28/1/19

Negar los hechos y aprobar el crimen


            Acaba de morir en Francia Robert Faucillon, un personaje que en sí mismo no merece la menor atención si no fuera porque fue figura destacada del negacionismo. Decía que los nazis utilizaban las cámaras de gas para despiojar a los judíos y que el Diario de Ana Frank es un invento. Como en Francia negar el genocidio judío es un delito, no salía de los tribunales, siempre con alguna condena a cuestas. Ha muerto con 89 años y en Vichy, la ciudad del fascismo francés. No ha muerto en el olvido. Jean Marie Le Pen ha celebrado su valentía, la misma que en su día proclamaron los ayatolhas de Irán, y habrá que ver cómo le festeja la extrema derecha europea.

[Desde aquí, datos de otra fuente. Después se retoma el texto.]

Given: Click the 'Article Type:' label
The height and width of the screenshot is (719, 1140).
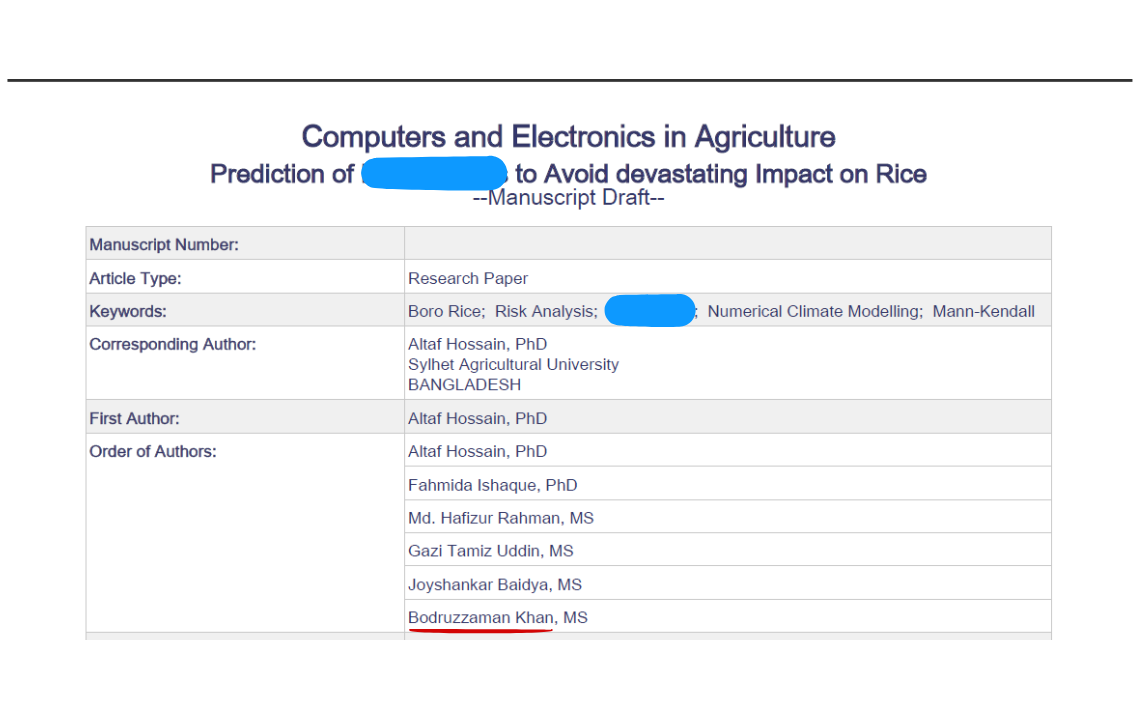Looking at the screenshot, I should [135, 278].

            Como hay en España quien, a propósito de una posible nueva ley de la Memoria Histórica, quiere castigar con el código penal la apología del franquismo o se propone ilegalizar a las asociaciones que defiendan al dictador, convendría revisar la eficacia de estas medidas ya ensayadas en otros lugares.

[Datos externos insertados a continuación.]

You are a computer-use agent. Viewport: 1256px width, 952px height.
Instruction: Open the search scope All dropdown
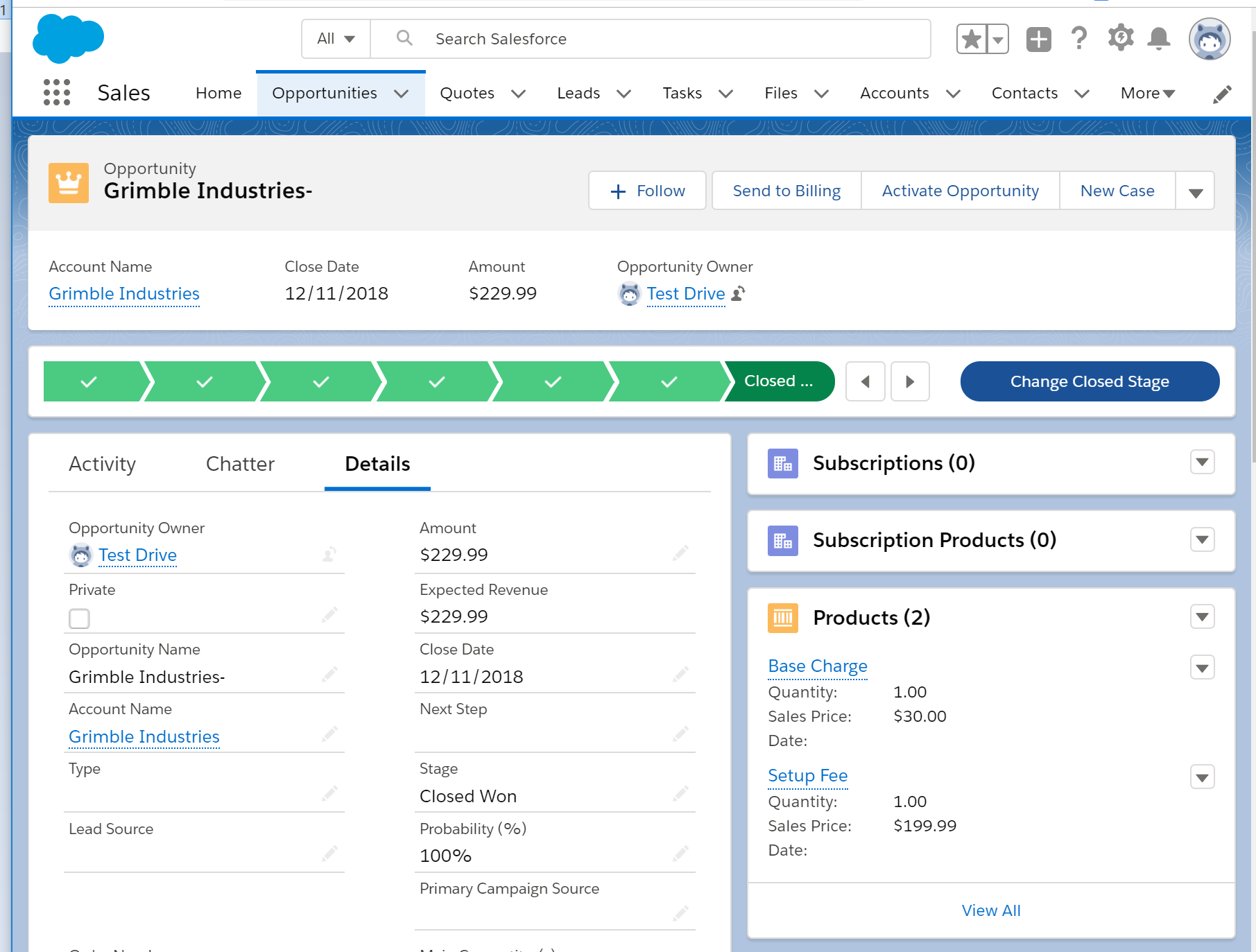point(336,39)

            Por lo que respecta al negacionismo del holocausto judío hay que decir que resulta inconcebible que un historiador de medio pelo pueda negar la existencia de las cámaras de gas y de su uso genocida. Es como negar la existencia de la luna. ¿Por qué lo hacen?, ¿por qué se exponen a la mofa profesional? Pues porque recurren a la información histórica para negar unos hechos, como las muertes en las cámaras de gas -todo lo infundada que sea pero un juicio que se mueve en clave científica- para camuflar su verdadera intención, a saber, que les parece bien que funcionasen. Saben perfectamente que el genocidio perpetrado por los nazis contra los judíos existió y piensan, además, que hicieron bien. Niegan los hechos para afirmar su sentido. Y ¿por qué no lo dicen claramente? Porque provocarían la indignación hasta de los suyos. Vivimos en la cultura del “no matarás” y no se lleva la apología del asesinato. Por eso prefieren pasar por tontos a ser tachados de malos. Es verdad que negando los hechos no sólo hacen el ridículo como historiadores sino que además son condenados por delincuentes. Pero prefieren el oprobio de la ignorancia al desprecio moral que supondría mostrarse cómplices o partidarios del exterminio.

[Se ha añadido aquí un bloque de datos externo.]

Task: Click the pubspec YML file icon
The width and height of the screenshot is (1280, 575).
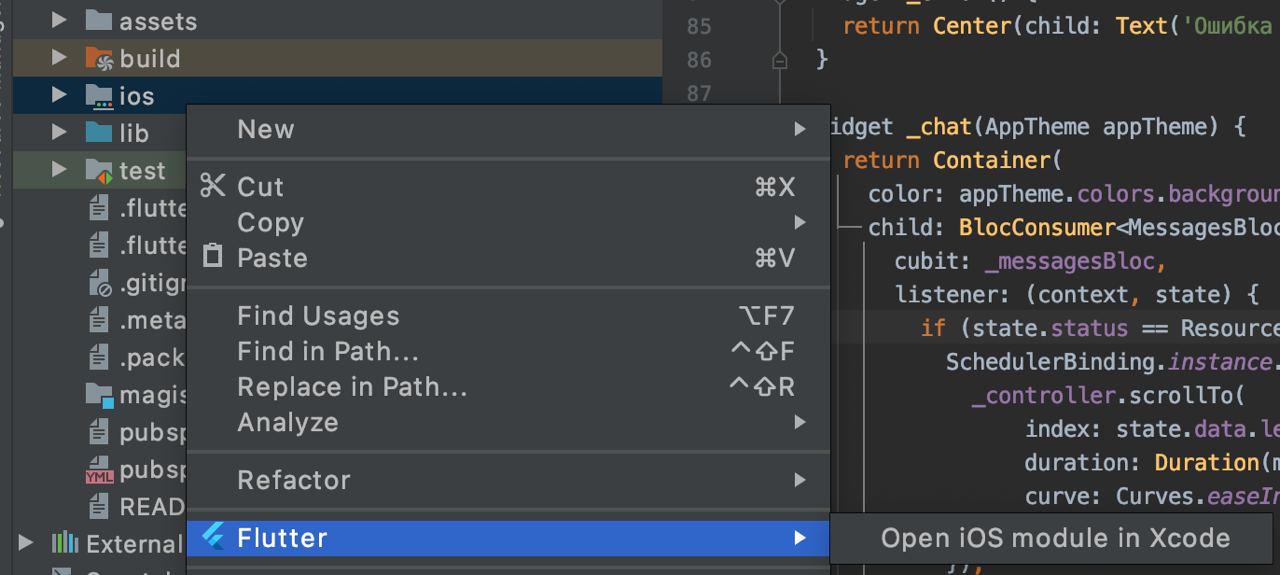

            Precisamente por eso -porque el problema del negacionismo no consiste en afirmar o negar un hecho histórico sino en estar de acuerdo con el crimen contra la humanidad- es por lo que no hay que abusar del derecho penal. Mandando a la cárcel o imponiendo una multa a quienes niegue un hecho histórico, no conseguimos atajar el verdadero problema: la negación primero política y luego física del otro. Lo que el negacionismo oculta no son hechos sino un juicio inmoral, a saber, estar de acuerdo con el asesinato del judío, del gitano o del homosexual.

            La negación del otro no se combate tanto con la prohibición legal cuanto con educación cívica. Si la dictadura franquista fue, primero, un golpe de estado contra la democracia; luego una persecución física y metafísica del disidente, para acabar siendo una pertinaz negación de los derechos humanos, eso no se combate eficazmente persiguiendo al dictador y a su régimen, ya desaparecidos, sino enfrentándonos a las secuelas que esos largos cuarenta años han dejado en las distintas generaciones que han pasado por sus manos.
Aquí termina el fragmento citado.